I answered this question from a person who had to convert coordinates stored as an integer to a float

I’m receiving data on coordinates as 115949833 and I need it to output as 115.949833 because I need to be able to calculate the mileage between the latitude and longitude coordinates.
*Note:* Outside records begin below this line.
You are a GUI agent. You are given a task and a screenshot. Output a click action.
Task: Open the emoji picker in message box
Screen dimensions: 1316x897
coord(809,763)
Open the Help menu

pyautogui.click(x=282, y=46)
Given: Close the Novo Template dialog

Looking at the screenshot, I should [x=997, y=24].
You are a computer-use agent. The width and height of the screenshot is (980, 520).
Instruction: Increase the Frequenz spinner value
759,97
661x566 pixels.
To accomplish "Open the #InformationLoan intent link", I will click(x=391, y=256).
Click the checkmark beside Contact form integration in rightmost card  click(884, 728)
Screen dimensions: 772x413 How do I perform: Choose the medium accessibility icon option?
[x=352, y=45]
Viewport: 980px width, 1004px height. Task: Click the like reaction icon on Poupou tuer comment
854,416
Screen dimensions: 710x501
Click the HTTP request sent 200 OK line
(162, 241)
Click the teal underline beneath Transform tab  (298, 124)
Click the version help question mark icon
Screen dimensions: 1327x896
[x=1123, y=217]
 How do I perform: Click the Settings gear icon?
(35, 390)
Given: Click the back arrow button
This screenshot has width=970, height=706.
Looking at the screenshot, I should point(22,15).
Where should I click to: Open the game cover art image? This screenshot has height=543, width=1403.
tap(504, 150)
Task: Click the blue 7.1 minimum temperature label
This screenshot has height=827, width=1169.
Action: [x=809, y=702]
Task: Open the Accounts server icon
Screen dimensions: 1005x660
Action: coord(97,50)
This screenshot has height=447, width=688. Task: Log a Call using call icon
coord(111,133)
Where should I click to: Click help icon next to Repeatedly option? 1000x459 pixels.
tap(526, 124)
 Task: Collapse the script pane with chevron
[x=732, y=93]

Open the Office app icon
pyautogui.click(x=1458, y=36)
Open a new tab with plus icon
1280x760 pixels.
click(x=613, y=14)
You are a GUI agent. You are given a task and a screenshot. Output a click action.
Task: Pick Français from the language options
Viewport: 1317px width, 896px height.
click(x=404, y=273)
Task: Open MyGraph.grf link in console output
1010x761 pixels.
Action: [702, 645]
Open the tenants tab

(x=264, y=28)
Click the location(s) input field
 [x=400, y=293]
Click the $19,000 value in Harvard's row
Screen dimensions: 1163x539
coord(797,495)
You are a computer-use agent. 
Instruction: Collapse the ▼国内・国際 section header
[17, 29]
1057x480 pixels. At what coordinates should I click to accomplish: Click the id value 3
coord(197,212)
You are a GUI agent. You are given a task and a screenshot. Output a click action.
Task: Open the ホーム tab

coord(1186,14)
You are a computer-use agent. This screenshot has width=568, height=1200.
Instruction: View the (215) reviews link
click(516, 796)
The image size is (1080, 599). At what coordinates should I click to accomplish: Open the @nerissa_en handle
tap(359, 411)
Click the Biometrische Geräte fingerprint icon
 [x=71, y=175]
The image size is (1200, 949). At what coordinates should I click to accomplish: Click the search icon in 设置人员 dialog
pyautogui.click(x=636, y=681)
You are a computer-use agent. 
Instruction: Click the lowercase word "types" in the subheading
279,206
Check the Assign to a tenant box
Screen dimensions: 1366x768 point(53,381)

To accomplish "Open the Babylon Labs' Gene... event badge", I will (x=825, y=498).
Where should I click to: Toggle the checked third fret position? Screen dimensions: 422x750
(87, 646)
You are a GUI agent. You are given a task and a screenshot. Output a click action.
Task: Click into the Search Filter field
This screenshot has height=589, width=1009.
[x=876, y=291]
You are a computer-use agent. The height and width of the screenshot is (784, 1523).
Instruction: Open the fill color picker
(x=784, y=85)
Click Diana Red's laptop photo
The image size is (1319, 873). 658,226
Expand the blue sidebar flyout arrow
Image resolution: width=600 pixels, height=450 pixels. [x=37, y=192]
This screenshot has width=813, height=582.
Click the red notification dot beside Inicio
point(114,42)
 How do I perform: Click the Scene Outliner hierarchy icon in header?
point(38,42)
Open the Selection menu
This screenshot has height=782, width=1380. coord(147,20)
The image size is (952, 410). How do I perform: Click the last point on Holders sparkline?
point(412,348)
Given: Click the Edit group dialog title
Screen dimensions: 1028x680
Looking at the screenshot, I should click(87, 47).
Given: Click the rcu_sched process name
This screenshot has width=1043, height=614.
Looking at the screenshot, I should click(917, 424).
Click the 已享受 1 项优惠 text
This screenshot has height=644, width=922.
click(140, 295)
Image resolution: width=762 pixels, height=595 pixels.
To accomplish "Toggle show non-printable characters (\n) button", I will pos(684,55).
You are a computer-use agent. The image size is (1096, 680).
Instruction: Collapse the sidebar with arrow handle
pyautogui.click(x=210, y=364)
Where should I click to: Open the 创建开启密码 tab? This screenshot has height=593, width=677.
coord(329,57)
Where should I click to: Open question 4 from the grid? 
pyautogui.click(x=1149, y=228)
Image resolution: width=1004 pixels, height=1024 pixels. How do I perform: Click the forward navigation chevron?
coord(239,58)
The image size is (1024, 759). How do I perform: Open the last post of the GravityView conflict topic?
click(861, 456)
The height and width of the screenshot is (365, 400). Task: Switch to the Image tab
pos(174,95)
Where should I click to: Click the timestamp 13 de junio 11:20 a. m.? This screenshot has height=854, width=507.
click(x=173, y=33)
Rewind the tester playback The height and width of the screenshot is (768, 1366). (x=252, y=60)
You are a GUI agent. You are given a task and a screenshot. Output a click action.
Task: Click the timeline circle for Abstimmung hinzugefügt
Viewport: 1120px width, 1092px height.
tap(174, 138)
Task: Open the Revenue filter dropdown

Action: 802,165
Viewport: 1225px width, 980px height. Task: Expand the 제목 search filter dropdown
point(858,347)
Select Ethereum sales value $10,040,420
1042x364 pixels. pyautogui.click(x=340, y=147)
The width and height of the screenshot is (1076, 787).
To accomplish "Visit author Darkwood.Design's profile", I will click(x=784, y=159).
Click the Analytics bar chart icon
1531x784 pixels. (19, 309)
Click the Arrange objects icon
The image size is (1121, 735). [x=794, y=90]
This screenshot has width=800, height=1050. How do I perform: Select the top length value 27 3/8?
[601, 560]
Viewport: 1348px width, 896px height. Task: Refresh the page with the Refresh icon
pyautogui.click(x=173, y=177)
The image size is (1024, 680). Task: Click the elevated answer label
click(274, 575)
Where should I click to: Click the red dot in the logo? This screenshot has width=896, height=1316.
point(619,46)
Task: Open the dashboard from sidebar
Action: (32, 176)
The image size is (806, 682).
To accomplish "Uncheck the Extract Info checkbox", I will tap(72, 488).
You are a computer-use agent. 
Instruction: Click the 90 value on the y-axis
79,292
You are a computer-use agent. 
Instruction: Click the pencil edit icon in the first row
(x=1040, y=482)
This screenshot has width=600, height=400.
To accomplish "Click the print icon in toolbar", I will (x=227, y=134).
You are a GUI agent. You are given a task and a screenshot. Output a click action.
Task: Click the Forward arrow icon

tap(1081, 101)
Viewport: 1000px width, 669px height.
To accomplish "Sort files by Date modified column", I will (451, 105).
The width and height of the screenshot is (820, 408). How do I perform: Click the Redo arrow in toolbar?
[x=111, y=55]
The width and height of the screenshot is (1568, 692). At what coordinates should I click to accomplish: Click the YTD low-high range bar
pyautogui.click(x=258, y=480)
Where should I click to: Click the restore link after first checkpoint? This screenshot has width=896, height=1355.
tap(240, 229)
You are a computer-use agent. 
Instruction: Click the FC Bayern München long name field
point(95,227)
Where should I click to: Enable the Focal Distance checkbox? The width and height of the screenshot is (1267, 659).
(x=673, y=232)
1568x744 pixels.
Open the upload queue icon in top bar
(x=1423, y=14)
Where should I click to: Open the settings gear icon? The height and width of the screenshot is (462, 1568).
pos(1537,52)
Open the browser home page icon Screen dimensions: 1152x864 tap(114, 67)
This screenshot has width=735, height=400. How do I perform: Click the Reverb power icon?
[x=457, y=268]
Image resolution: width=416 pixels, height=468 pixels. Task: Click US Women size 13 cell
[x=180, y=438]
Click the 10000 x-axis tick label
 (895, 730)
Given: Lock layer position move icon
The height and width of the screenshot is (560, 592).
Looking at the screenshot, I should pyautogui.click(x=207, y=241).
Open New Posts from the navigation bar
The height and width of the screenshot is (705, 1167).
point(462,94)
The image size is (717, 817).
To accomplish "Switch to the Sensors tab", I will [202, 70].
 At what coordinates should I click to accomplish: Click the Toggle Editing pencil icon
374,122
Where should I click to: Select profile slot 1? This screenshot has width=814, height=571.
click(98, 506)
Both the longitude and latitude values are saved as integers with no decimal places

There are several things you can do to accomplish this:





Let’s take a look at how each of them work

Arithmetic multiplication

This is pretty simple, just multiply the integer value by 0.000001

DECLARE @pos int = 115949833 

SELECT CONVERT(decimal(10,6),@pos * 0.000001) --115.949833

Arithmetic division

This is pretty simple as well, instead of multiplying the integer value by 0.000001, we are going to divide the value by 1000000.0

DECLARE @pos int = 115949833 

SELECT CONVERT(decimal(10,6),@pos /1000000.0) --115.949833


The STUFF function is not a widely used function in the SQL Server world. Basically you can use it to inject a character (or series of characters) into a range of characters. If you are using 0 then you are inserting and expanding the string, if you use a value greater than 0 then you will replace some characters

DECLARE @s varchar(100) = '1111122222'
SELECT STUFF(@S,6,0,'.') 


As you can see, when you use 0, the dot gets inserted and everything else gets shifted to the right from position 6

DECLARE @s varchar(100) = '1111122222'
SELECT STUFF(@S,6,0,'.....')


One or more characters doesn’t make a difference, the rest still gets shifted to the right

DECLARE @s varchar(100) = '1111122222'
SELECT STUFF(@S,6,5,'.....')


Since we used 5, the 5 left most characters after position 6 get replaced by our dots

DECLARE @s varchar(100) = '1111122222'
SELECT STUFF(@S,6,2,'.....')


Now we used 2 instead of 5, as you can see 3 (5-2) are still there from the original value

Here is then how you would use the STUFF function to inject a dot into the value

DECLARE @pos int = 115949833 

SELECT CONVERT(decimal(10,6),(STUFF(@pos,4,0,'.'))) --115.949833


This is pretty easy, you grab the first 3 characters with left, add a dot and grab the last 6 characters with right

DECLARE @pos int = 115949833 

SELECT LEFT(@pos,3) +'.' + RIGHT(@pos,6)--115.949833


Substring is similar to using left and right but you need to give it a start position and end position. You need first to convert to char or vachar because substring can’t be used on an integer data type directly

DECLARE @pos int = 115949833 

SELECT SUBSTRING(CONVERT(CHAR(9),@pos),1,3) +'.' + SUBSTRING(CONVERT(CHAR(9),@pos),4,6) --115.949833

That is all for this post, any other way you would have used?